Animosity and distrust between Nasserism and Western imperialism were mutual. Foreign policy scholar Shibley Telhami describes it neatly, stating, “During that period the United States and the West viewed secular national movements in the Middle East as the primary destabilizing political force in the region” (27). Nasser and Arab nationalists had also made the liberation of Palestine the cornerstone of their movement, and Arab masses believed in them. However, the utter defeat in the Six-Day War (1967) undermined Arab nationalism and its leaders. Since the late 1960s, a movement calling for a return to Islam has thus occurred. This led to the resurgence of Islam as a political force, expressed through the Islamic revival movement.

The Islamic revival movement was critical of pan-Arabism and held it responsible for the humiliating defeats in the wars with Israel. Therefore, Muslims across the world began a movement of return to the tenets of Islam. The mosque became the center of Muslims’s lives. The Islamic movement led the Islamic project, and called for Islam as the only “solution” to challenges confronting Arabs and Muslims. In order to ensure the success of the Islamic project, the movement provided its own educational systems, an economic base, global charitable networks, and active political parties. The movement flourished in the 1980s, particularly in response to the Soviet-Afghan War (1979–1989) in particular. Islam was a close ally to the West, and Islamists assisted in securing the defeat of the former Soviet Union in Afghanistan. Islam was very effective in mobilizing global support for the Jihad Movement in Afghanistan, which rejected communism. However, the collapse of the Soviets put Islam in a direct collision course with the West.

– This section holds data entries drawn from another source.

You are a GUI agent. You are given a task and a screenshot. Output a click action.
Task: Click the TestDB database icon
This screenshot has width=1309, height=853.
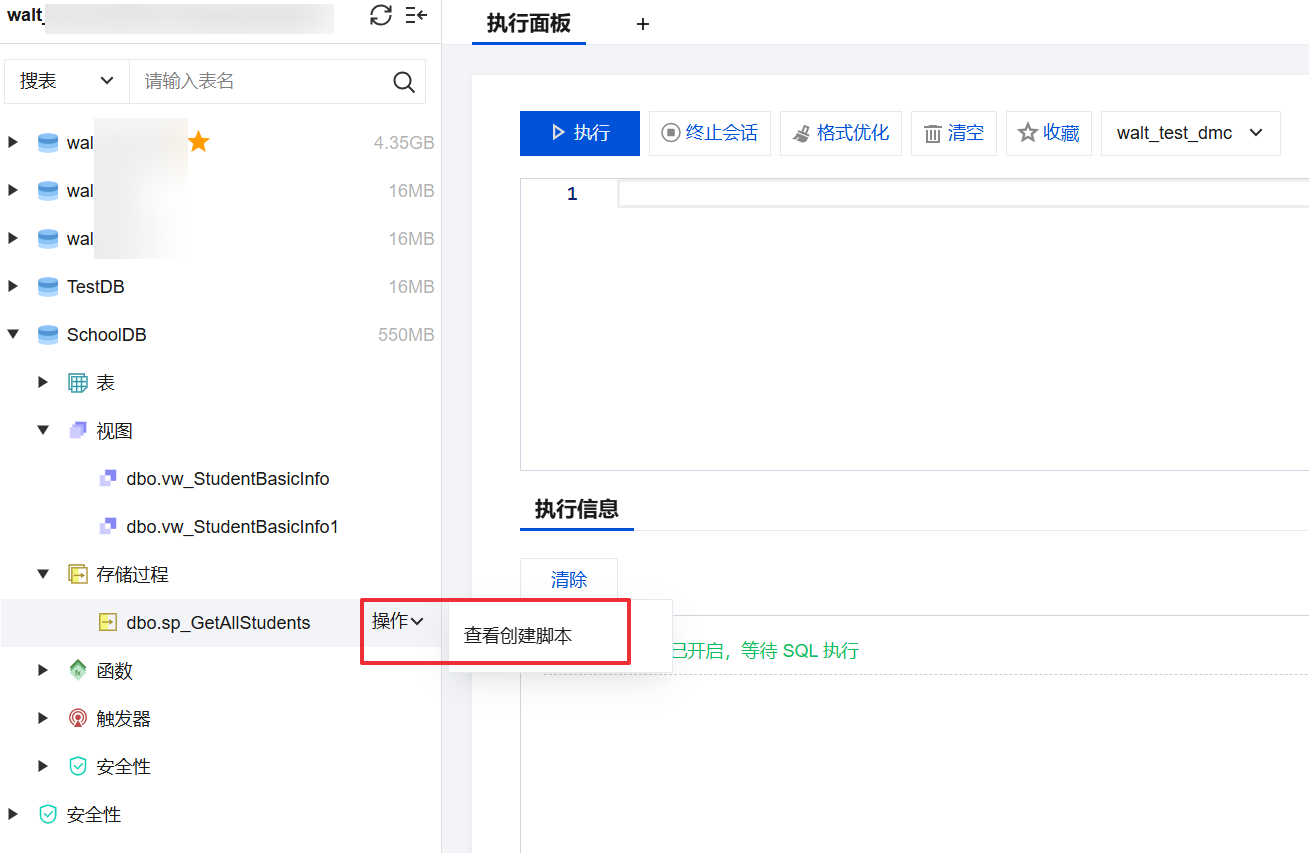tap(48, 287)
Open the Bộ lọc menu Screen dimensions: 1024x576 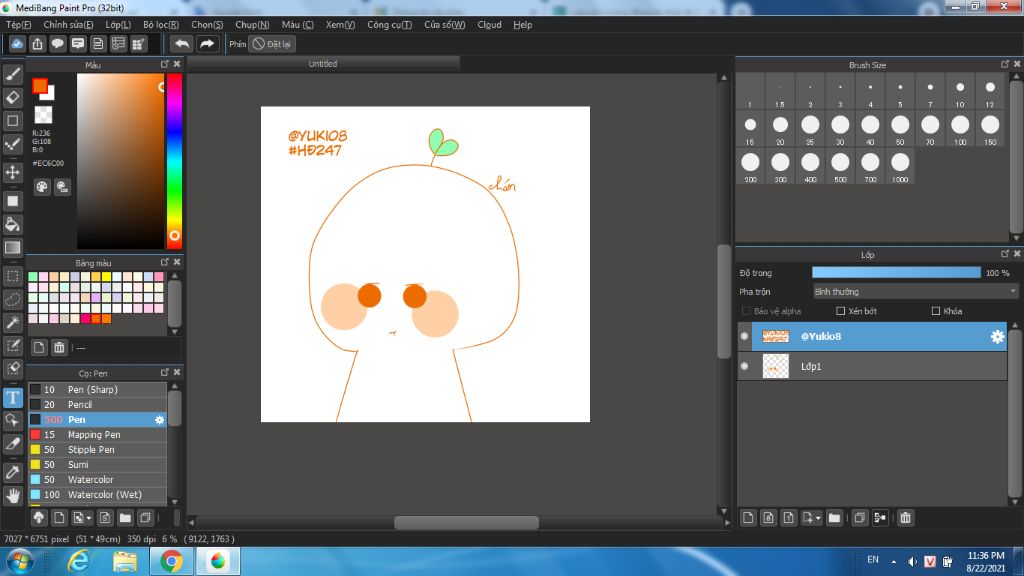[x=161, y=24]
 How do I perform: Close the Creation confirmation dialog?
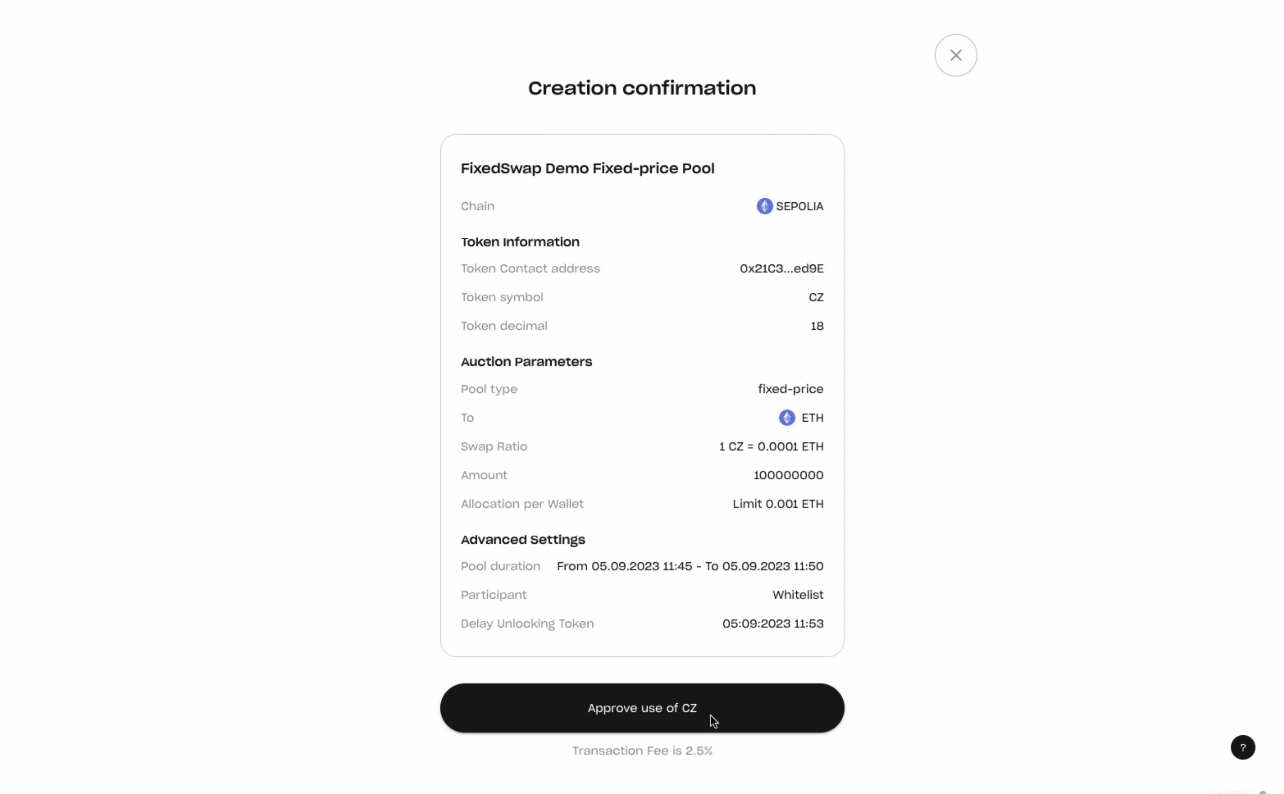pyautogui.click(x=955, y=55)
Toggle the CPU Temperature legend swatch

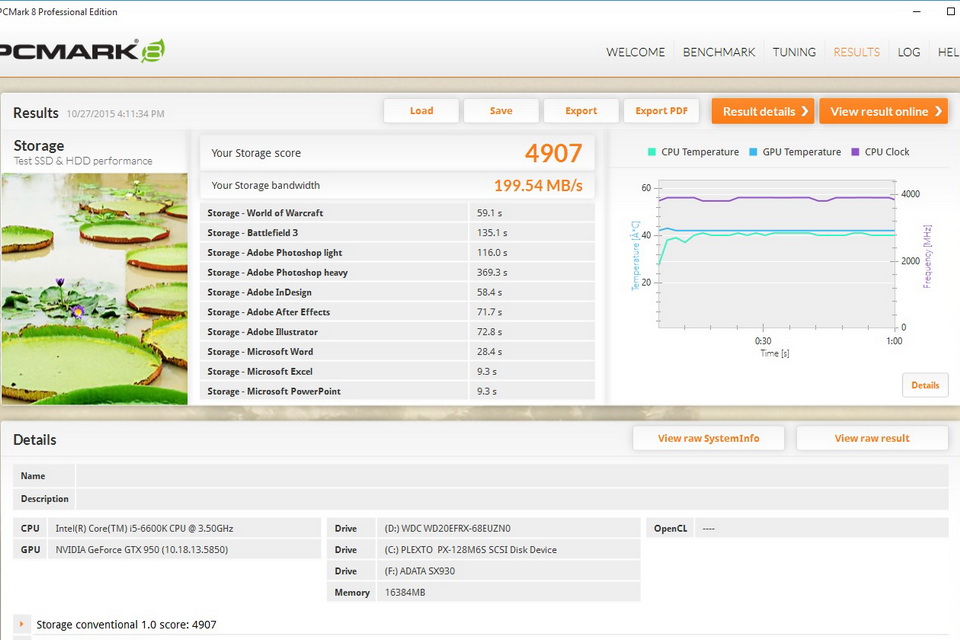(652, 152)
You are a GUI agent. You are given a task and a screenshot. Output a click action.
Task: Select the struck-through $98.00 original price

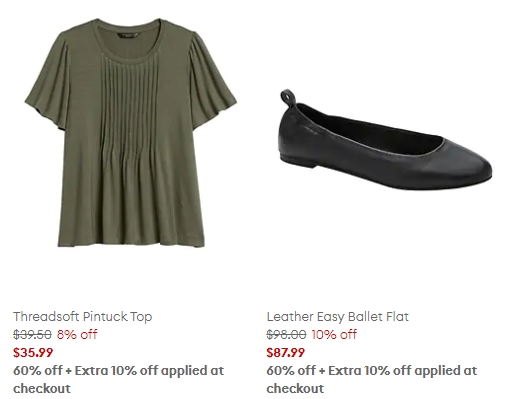point(286,334)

Since 1991, the interests and objectives of Western civilization and Islam have diverged. Both the Iran-Iraq War (1980–1990) and the 1990 Iraqi invasion of Kuwait and the subsequent clash of civilization discourse underlined the weaknesses of the nationalist paradigm when Arabs not only sided with foreign forces, but also killed fellow Arabs. The most striking example was Syria’s membership in the international coalition put together by the United States to fight a fellow Baathist Arab country, Iraq. Subsequently, some leading Islamists such as Hassan Turabi of Sudan called for serious dialogue among Islamists and nationalists. His call was well-received but did not lead to significant support to mend the historical division between the two sides. Given the limitations of nationalism for resolving enduring problems such as the Arab-Israeli conflict, governance, and development, Islam will continue to represent the most comprehensive framework for interpreting contemporary Arab-Islamic politics and culture.

Bibliography:

  1. Abdullah Yusuf Ali. The Meaning of the Holy Qur’an. Beltsville, Md.: Amana Publications, 2004.
  2. Andersen, Roy R., Robert F. Seibert, and John G.Wagner. Politics and Change in the Middle East: Sources of Conflict and Accommodation. Englewood Cliffs, N.J.: Prentice Hall, 2007.
  3. Goldschmidt, Arthur, Jr. A Concise History of the Middle East. 6th ed. Boulder: Westview Press, 1999.
  4. Qutb, Sayyid, John B. Hardie, and Hamid Algar. Social Justice in Islam. Oneonta, N.Y.: Islamic Publications International, 2000.
  5. Palmer, Monte. The Politics of the Middle East. 2nd ed. Belmont, Calif: Wadsworth, 2007.
  6. Telhami, Shibley. The Stakes: America in The Middle East. Boulder:Westview Press, 2004.